» **Your assignment**: Write out once more the lines running from the top of the entries below to the line with "Select the General", both ends included.

» **Exercise input**:
#####

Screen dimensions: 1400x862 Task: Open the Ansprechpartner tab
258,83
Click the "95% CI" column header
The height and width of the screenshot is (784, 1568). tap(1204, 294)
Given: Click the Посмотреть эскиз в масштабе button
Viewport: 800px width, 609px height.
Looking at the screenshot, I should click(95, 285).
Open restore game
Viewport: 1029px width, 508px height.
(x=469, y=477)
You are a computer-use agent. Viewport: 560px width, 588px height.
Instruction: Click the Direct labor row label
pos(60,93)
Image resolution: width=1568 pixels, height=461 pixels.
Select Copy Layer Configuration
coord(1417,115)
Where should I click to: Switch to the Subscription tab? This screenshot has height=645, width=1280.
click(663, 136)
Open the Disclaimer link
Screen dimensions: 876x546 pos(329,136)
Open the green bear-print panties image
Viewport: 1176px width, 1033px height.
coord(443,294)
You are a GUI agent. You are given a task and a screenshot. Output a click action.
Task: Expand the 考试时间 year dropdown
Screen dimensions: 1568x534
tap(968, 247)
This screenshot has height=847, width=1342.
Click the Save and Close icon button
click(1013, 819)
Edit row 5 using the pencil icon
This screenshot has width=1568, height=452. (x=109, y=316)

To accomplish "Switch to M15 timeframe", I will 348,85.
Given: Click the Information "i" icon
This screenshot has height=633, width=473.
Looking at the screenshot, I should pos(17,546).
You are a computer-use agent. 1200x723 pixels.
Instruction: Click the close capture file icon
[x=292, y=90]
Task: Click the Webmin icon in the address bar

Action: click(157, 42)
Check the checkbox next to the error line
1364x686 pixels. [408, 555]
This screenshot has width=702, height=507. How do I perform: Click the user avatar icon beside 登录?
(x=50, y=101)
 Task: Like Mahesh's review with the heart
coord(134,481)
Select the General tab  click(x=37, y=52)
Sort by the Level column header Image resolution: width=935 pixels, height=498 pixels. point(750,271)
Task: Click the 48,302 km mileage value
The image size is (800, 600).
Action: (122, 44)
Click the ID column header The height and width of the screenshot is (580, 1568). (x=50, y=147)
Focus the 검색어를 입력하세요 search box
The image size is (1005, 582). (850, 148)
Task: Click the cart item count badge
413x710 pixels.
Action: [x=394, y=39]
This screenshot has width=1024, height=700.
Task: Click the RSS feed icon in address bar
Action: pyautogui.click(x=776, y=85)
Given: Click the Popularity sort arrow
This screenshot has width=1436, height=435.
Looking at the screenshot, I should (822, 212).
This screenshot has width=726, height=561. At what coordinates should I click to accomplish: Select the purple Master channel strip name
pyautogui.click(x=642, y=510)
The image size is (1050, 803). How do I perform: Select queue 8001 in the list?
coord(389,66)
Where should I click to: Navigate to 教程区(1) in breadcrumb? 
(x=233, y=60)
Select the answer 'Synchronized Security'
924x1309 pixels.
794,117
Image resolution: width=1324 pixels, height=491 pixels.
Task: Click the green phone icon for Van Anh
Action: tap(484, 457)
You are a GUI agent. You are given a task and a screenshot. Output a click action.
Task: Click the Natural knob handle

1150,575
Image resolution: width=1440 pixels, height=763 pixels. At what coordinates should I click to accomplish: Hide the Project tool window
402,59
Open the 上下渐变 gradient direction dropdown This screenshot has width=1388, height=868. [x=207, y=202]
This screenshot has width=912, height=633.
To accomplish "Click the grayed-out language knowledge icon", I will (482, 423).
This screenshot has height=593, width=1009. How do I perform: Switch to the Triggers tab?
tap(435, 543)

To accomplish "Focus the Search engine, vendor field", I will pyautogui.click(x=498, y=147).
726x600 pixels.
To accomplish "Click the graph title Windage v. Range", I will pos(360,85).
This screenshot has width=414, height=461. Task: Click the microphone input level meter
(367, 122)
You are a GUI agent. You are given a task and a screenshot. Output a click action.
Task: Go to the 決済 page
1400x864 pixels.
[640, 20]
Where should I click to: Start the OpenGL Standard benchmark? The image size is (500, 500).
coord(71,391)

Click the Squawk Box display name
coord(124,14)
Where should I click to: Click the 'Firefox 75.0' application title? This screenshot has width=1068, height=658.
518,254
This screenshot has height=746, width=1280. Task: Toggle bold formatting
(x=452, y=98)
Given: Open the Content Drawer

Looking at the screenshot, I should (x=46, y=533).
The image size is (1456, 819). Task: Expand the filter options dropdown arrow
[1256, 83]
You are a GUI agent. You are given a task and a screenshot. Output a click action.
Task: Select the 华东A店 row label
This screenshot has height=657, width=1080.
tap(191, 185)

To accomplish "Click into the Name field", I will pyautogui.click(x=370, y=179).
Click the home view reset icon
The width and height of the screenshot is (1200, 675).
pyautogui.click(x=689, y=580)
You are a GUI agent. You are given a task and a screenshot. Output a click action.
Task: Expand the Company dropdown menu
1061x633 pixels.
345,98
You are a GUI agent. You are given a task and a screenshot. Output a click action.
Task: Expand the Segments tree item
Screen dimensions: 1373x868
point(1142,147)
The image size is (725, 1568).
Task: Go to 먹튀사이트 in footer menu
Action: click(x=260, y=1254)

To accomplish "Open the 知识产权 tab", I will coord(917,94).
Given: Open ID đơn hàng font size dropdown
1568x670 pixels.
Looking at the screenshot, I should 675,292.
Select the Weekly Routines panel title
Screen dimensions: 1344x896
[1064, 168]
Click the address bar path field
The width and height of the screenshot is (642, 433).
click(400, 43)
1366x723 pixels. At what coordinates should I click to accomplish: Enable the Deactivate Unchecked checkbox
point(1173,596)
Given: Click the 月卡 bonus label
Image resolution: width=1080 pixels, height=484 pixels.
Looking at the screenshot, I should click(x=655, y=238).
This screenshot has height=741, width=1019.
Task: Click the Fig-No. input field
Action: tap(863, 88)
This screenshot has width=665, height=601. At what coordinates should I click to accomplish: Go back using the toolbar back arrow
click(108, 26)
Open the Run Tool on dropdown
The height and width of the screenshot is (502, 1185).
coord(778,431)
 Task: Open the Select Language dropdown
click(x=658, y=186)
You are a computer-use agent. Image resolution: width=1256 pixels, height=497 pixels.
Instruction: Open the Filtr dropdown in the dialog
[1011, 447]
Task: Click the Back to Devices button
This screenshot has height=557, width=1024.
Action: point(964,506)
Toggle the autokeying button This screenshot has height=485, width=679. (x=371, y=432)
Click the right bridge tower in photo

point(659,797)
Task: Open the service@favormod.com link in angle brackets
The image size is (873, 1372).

#####

» **Answer space**:
Screen dimensions: 1400x862 Task: Open the Ansprechpartner tab
258,83
Click the "95% CI" column header
The height and width of the screenshot is (784, 1568). tap(1204, 294)
Given: Click the Посмотреть эскиз в масштабе button
Viewport: 800px width, 609px height.
Looking at the screenshot, I should click(95, 285).
Open restore game
Viewport: 1029px width, 508px height.
(x=469, y=477)
You are a computer-use agent. Viewport: 560px width, 588px height.
Instruction: Click the Direct labor row label
pos(60,93)
Image resolution: width=1568 pixels, height=461 pixels.
Select Copy Layer Configuration
coord(1417,115)
Where should I click to: Switch to the Subscription tab? This screenshot has height=645, width=1280.
click(663, 136)
Open the Disclaimer link
Screen dimensions: 876x546 pos(329,136)
Open the green bear-print panties image
Viewport: 1176px width, 1033px height.
coord(443,294)
You are a GUI agent. You are given a task and a screenshot. Output a click action.
Task: Expand the 考试时间 year dropdown
Screen dimensions: 1568x534
tap(968, 247)
This screenshot has height=847, width=1342.
Click the Save and Close icon button
click(1013, 819)
Edit row 5 using the pencil icon
This screenshot has width=1568, height=452. (x=109, y=316)

To accomplish "Switch to M15 timeframe", I will 348,85.
Given: Click the Information "i" icon
This screenshot has height=633, width=473.
Looking at the screenshot, I should pos(17,546).
You are a computer-use agent. 1200x723 pixels.
Instruction: Click the close capture file icon
[x=292, y=90]
Task: Click the Webmin icon in the address bar

Action: click(157, 42)
Check the checkbox next to the error line
1364x686 pixels. [408, 555]
This screenshot has width=702, height=507. How do I perform: Click the user avatar icon beside 登录?
(x=50, y=101)
 Task: Like Mahesh's review with the heart
coord(134,481)
Select the General tab  click(x=37, y=52)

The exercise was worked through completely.